# Task brief
Could you reproduce the lines below from the one with "Instruction: Maximize the" through the one with "Remove the Greece tag from search"? Keep both ends and add nothing.

# Exercise data
◆ ◆ ◆ ◆ ◆

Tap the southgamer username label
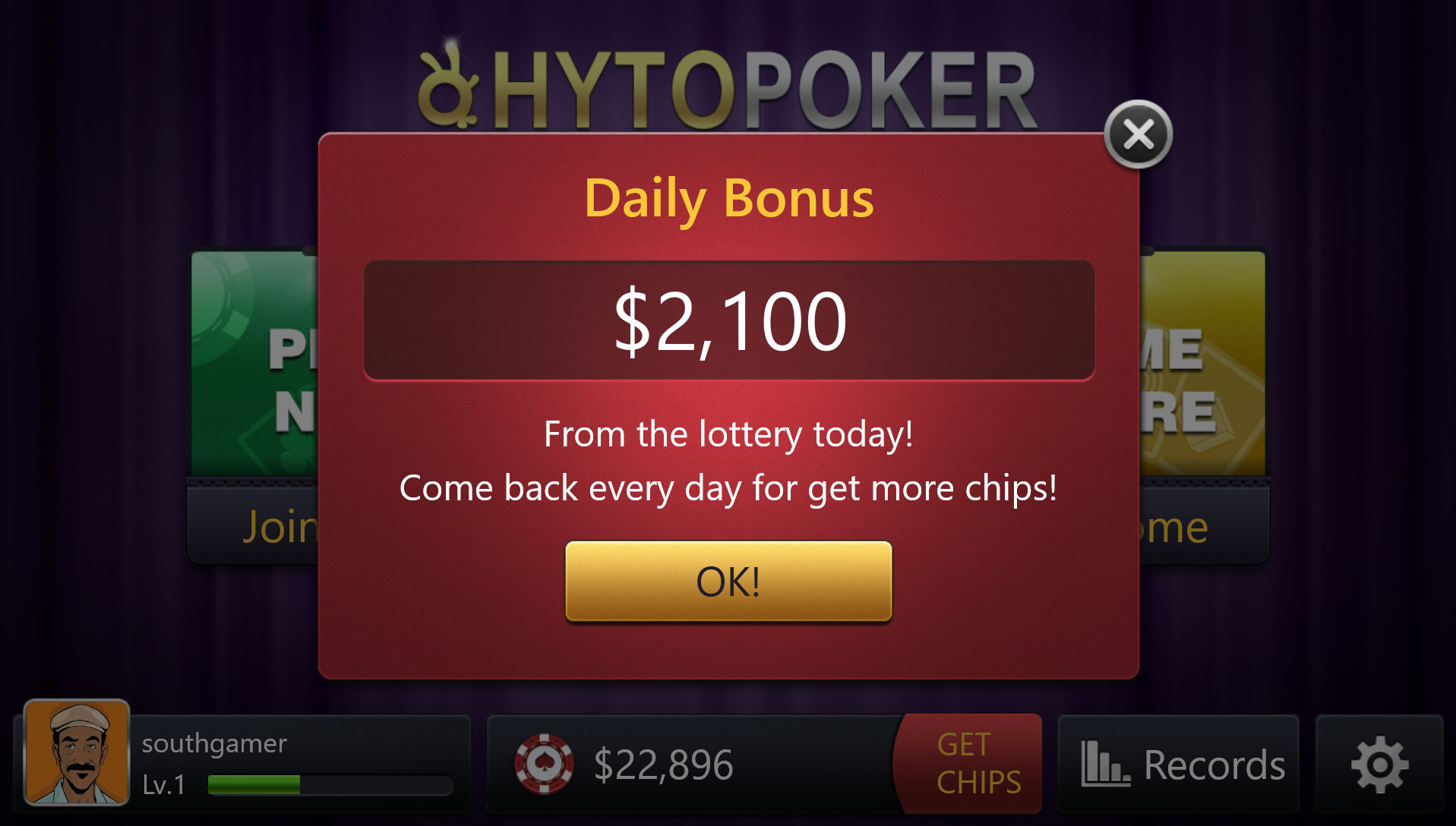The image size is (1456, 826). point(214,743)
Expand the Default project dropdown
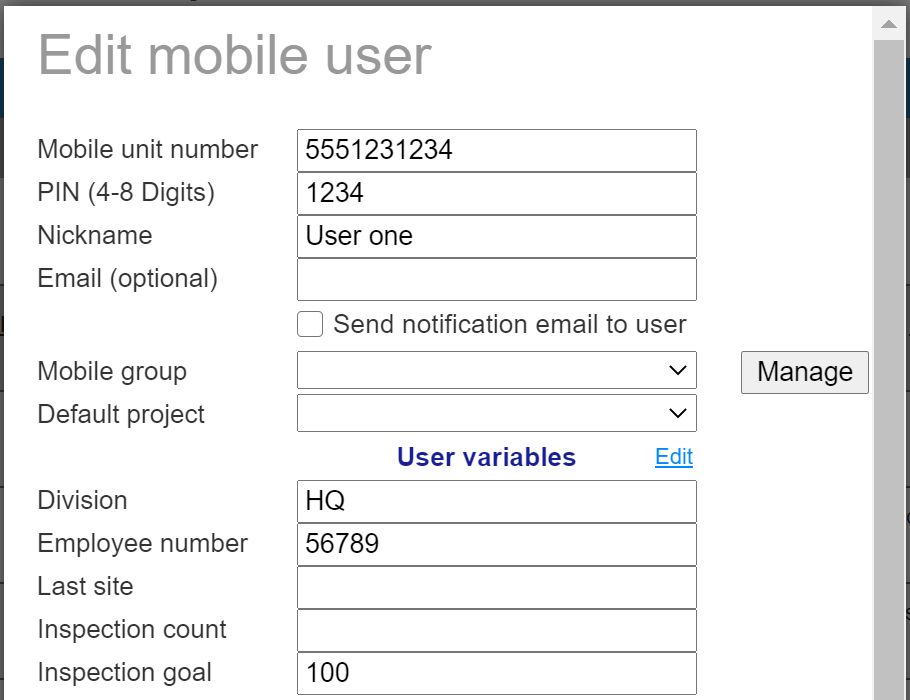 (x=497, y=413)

◆ ◆ ◆ ◆ ◆

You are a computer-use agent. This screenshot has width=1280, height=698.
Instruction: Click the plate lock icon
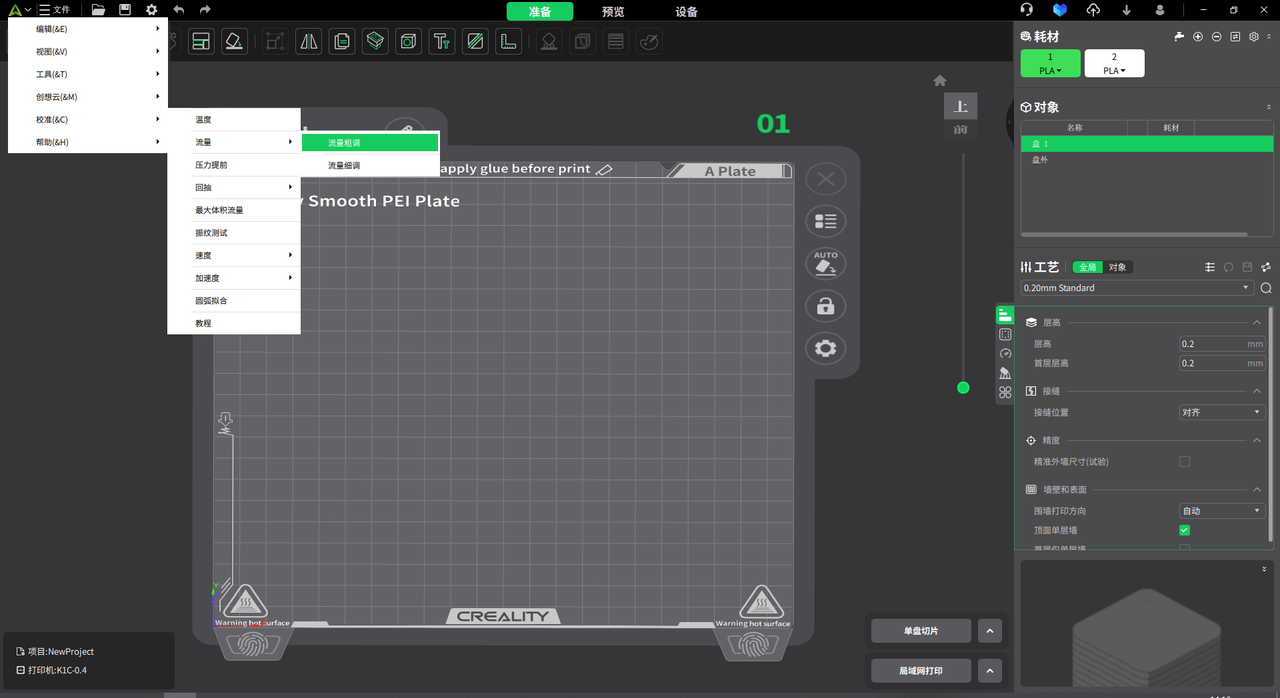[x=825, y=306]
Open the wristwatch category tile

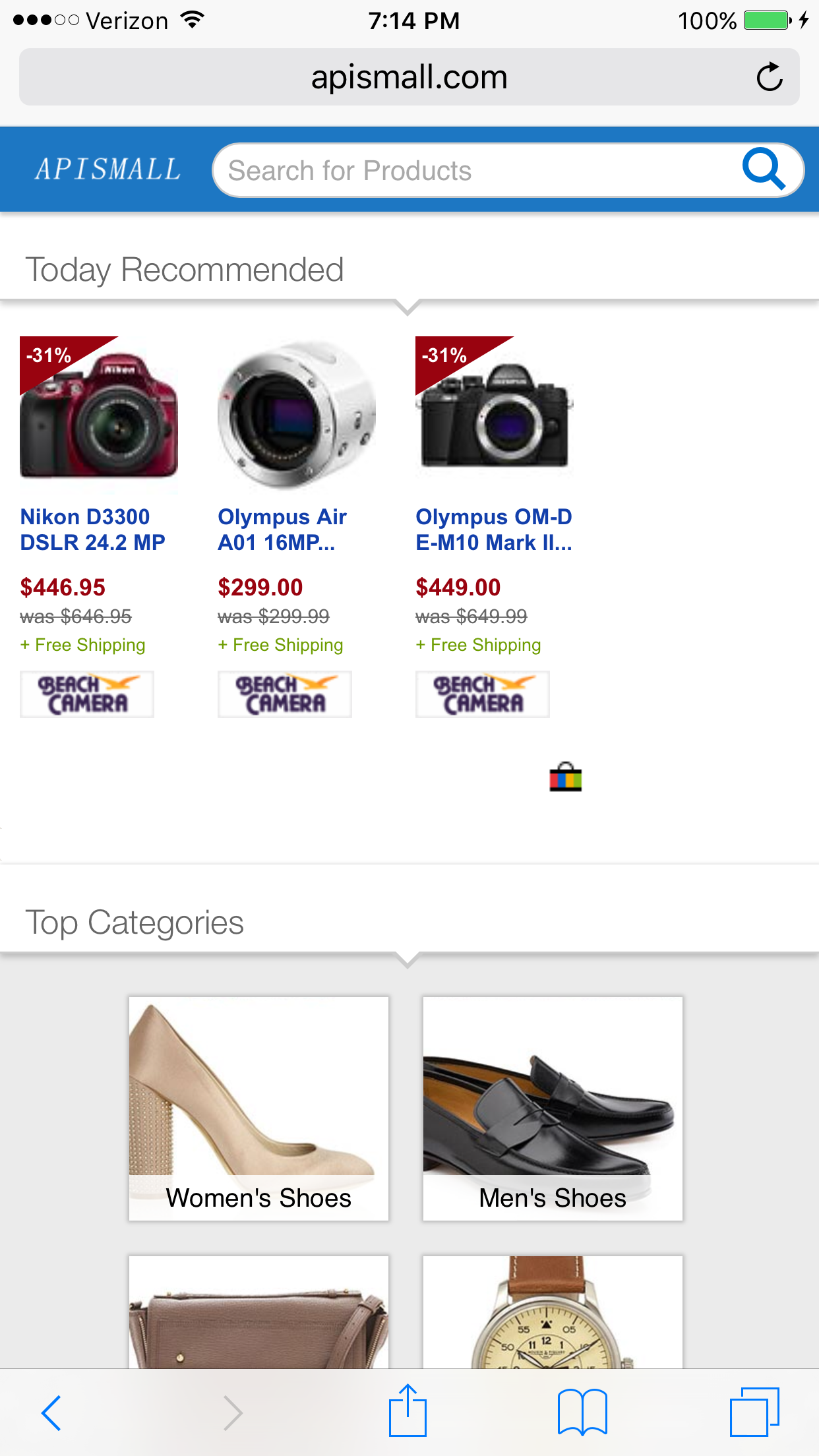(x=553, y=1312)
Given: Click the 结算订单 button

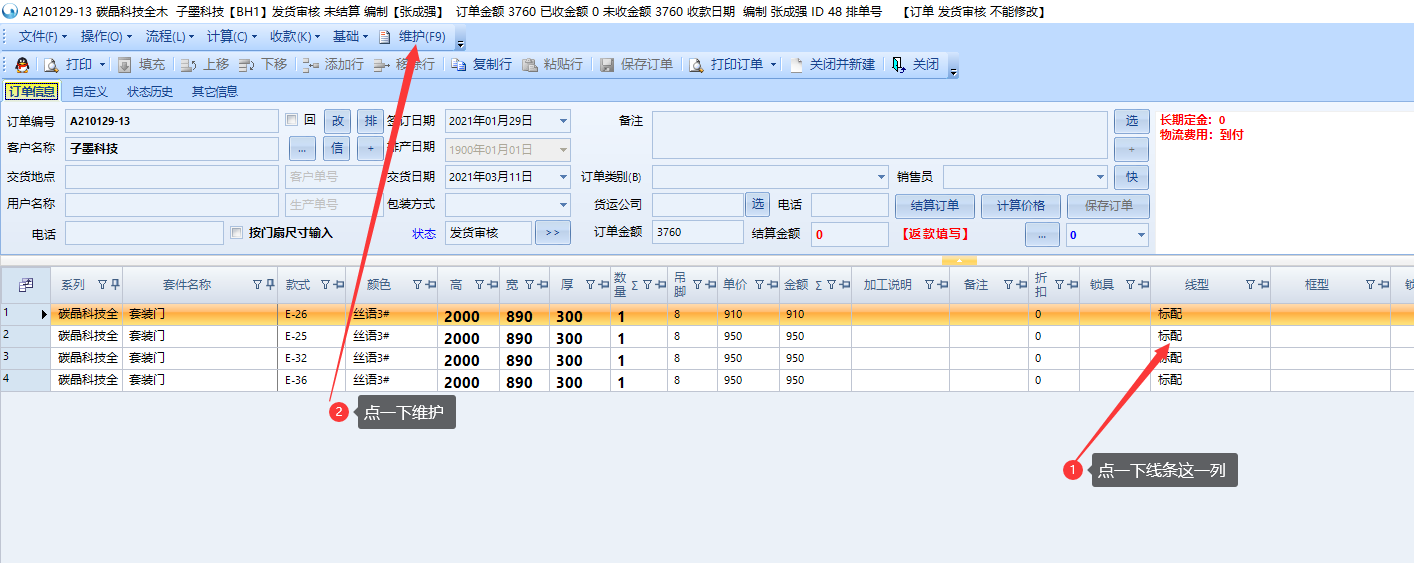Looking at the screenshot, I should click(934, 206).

◆ ◆ ◆ ◆ ◆

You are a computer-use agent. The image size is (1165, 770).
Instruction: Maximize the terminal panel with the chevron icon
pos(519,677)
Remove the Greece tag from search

◆ ◆ ◆ ◆ ◆

# Response to the exercise
Instruction: Maximize the terminal panel with the chevron icon
pos(519,677)
Remove the Greece tag from search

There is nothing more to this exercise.